Listed entries:

• • • •

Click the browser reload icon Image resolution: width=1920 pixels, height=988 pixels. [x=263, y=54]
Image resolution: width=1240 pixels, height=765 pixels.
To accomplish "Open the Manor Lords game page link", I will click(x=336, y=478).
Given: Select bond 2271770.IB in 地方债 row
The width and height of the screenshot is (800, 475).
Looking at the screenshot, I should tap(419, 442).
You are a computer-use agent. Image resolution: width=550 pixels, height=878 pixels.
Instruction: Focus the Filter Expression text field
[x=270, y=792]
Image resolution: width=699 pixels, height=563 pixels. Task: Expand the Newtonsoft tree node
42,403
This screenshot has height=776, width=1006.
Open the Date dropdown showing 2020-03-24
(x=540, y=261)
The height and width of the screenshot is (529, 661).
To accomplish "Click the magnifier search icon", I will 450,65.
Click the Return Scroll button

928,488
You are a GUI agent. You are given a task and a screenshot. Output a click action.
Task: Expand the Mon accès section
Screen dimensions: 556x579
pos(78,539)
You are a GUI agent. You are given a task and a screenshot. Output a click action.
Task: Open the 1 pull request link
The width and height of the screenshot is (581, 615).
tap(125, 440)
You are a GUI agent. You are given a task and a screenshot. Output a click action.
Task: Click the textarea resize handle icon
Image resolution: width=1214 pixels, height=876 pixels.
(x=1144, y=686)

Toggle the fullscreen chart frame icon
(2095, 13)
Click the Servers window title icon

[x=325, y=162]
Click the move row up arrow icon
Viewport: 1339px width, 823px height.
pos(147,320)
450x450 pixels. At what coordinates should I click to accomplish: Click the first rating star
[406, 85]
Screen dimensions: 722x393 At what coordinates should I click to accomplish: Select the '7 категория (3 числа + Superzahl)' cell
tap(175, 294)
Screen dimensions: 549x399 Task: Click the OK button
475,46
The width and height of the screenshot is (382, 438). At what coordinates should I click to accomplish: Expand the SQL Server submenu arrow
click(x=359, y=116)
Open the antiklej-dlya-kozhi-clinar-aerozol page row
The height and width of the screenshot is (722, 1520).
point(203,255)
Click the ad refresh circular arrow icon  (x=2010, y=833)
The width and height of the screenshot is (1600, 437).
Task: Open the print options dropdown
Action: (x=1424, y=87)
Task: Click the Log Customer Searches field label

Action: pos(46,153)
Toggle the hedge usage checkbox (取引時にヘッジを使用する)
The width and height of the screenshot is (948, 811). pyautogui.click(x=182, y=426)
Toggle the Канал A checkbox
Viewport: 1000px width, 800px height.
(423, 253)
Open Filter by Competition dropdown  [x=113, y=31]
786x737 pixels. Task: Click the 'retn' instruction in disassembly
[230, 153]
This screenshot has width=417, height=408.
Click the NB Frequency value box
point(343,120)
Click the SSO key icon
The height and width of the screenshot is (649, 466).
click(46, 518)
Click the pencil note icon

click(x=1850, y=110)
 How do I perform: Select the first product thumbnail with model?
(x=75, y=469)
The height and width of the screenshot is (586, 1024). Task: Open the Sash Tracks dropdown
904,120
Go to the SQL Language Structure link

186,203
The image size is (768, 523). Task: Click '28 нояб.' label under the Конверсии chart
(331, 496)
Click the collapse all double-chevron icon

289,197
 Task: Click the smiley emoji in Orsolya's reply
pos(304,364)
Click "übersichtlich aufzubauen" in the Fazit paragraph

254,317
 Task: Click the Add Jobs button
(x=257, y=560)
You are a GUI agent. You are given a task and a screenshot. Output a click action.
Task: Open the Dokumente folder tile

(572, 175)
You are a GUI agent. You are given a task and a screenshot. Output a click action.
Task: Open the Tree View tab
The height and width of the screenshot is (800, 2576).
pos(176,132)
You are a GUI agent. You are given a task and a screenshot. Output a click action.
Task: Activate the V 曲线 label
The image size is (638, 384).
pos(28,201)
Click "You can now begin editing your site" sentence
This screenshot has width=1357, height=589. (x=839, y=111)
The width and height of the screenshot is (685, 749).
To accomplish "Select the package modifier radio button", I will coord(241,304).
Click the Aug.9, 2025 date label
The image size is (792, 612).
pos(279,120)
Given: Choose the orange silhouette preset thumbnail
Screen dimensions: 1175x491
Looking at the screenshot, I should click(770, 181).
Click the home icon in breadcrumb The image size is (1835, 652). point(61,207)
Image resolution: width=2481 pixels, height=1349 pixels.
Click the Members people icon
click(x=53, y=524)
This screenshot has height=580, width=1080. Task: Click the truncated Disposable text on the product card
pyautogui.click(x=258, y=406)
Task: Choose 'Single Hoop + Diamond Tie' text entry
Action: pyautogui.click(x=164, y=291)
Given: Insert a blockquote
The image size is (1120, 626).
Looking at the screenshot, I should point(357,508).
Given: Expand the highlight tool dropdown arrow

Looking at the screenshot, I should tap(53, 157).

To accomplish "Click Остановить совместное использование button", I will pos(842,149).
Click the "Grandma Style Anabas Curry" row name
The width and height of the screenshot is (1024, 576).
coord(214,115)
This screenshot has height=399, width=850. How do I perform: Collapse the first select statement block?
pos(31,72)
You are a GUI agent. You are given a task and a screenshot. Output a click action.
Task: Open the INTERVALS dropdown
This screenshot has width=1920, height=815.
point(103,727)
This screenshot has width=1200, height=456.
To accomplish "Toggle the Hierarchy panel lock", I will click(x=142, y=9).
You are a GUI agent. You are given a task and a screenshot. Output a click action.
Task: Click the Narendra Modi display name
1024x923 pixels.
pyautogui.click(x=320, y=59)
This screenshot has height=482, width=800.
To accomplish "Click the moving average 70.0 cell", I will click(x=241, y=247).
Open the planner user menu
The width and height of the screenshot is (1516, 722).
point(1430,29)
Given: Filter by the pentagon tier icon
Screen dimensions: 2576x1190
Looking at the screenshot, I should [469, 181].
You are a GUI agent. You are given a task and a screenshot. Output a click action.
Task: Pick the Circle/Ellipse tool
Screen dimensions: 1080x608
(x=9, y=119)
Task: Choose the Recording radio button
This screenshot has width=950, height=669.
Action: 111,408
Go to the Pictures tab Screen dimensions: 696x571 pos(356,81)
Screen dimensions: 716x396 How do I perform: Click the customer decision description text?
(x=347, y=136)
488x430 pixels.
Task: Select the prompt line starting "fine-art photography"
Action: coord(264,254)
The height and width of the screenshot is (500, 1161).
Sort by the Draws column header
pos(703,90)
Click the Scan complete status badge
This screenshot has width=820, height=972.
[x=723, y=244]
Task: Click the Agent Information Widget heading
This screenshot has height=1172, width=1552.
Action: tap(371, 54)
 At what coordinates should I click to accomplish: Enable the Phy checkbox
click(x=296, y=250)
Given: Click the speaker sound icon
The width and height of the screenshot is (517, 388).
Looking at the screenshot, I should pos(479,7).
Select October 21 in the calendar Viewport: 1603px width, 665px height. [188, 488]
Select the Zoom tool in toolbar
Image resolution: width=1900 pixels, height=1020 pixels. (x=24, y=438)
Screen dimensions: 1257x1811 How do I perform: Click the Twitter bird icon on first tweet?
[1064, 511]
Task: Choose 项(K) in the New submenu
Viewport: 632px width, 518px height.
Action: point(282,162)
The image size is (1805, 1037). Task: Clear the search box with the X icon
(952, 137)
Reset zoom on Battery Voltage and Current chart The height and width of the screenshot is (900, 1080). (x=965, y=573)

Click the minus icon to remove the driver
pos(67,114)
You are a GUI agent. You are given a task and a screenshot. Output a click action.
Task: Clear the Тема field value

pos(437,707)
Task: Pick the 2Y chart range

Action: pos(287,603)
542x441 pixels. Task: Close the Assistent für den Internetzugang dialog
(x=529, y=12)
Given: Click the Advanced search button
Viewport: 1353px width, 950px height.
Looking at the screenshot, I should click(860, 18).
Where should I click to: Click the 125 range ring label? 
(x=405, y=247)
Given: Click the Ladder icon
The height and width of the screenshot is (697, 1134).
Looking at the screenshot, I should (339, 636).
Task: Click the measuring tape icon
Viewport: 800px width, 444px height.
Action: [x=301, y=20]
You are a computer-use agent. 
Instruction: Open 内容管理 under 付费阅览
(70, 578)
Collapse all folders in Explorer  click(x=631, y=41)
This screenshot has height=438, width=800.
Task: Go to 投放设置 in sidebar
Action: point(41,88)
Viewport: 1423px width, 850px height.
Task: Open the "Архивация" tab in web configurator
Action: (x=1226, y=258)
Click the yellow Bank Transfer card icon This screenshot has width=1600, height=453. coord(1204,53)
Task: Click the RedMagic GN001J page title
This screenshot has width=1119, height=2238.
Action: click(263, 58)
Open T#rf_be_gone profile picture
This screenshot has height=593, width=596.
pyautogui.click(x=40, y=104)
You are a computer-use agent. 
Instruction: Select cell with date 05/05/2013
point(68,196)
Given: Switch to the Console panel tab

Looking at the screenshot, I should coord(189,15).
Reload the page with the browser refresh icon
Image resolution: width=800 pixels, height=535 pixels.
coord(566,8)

• • • •

Exercise requirements: What lines above hold the word "name"? List them all.

Written solution:
Click the "Grandma Style Anabas Curry" row name
Task: Click the Narendra Modi display name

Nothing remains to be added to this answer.